*** Opening SOURCE INFORMATION ***

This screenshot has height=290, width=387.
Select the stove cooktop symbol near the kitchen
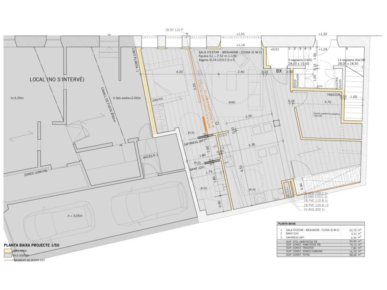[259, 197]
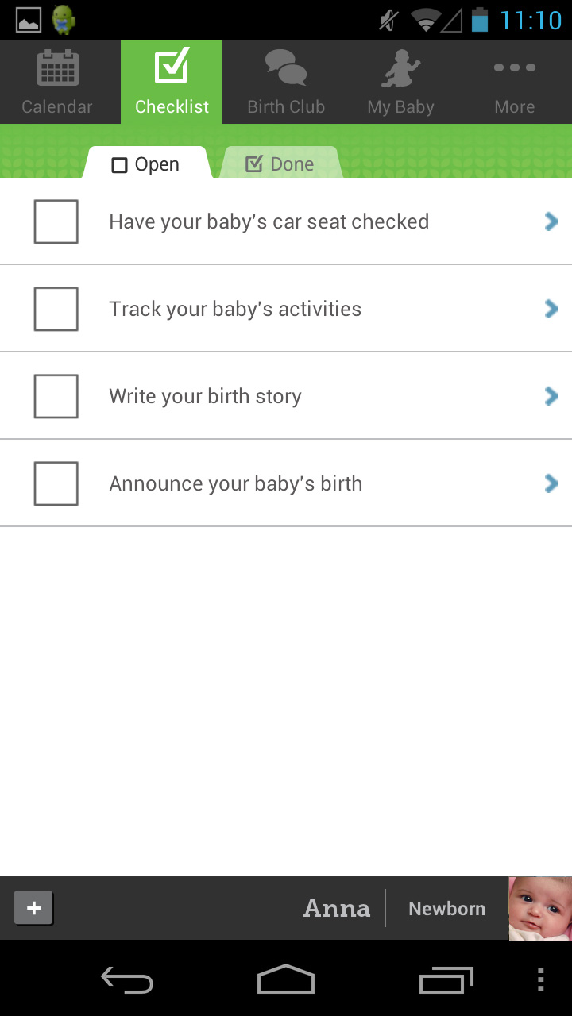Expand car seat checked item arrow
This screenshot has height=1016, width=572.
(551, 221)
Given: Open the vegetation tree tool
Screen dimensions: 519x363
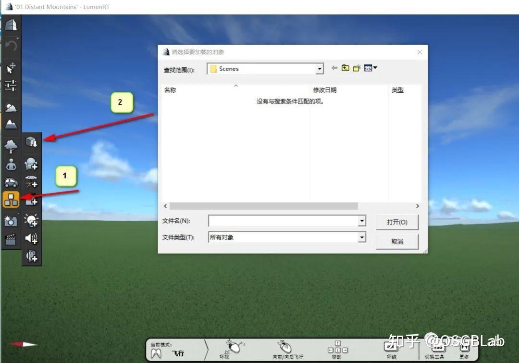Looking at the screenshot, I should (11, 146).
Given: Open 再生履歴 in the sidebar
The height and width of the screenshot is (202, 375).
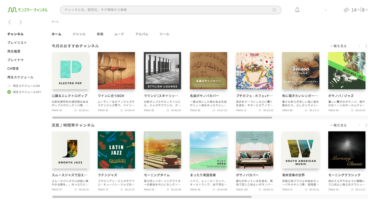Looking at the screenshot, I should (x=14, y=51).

*** Closing SOURCE INFORMATION ***

> [YOUR TASK]: Pictures in the records above should not be copied. Repeat everything else exactly.

> [ANSWER BOX]:
This screenshot has height=290, width=387.
Select the stove cooktop symbol near the kitchen
[259, 197]
Expand car seat checked item arrow
This screenshot has height=1016, width=572.
(551, 221)
Given: Open the vegetation tree tool
Screen dimensions: 519x363
Looking at the screenshot, I should (11, 146).
Given: Open 再生履歴 in the sidebar
The height and width of the screenshot is (202, 375).
Looking at the screenshot, I should (x=14, y=51).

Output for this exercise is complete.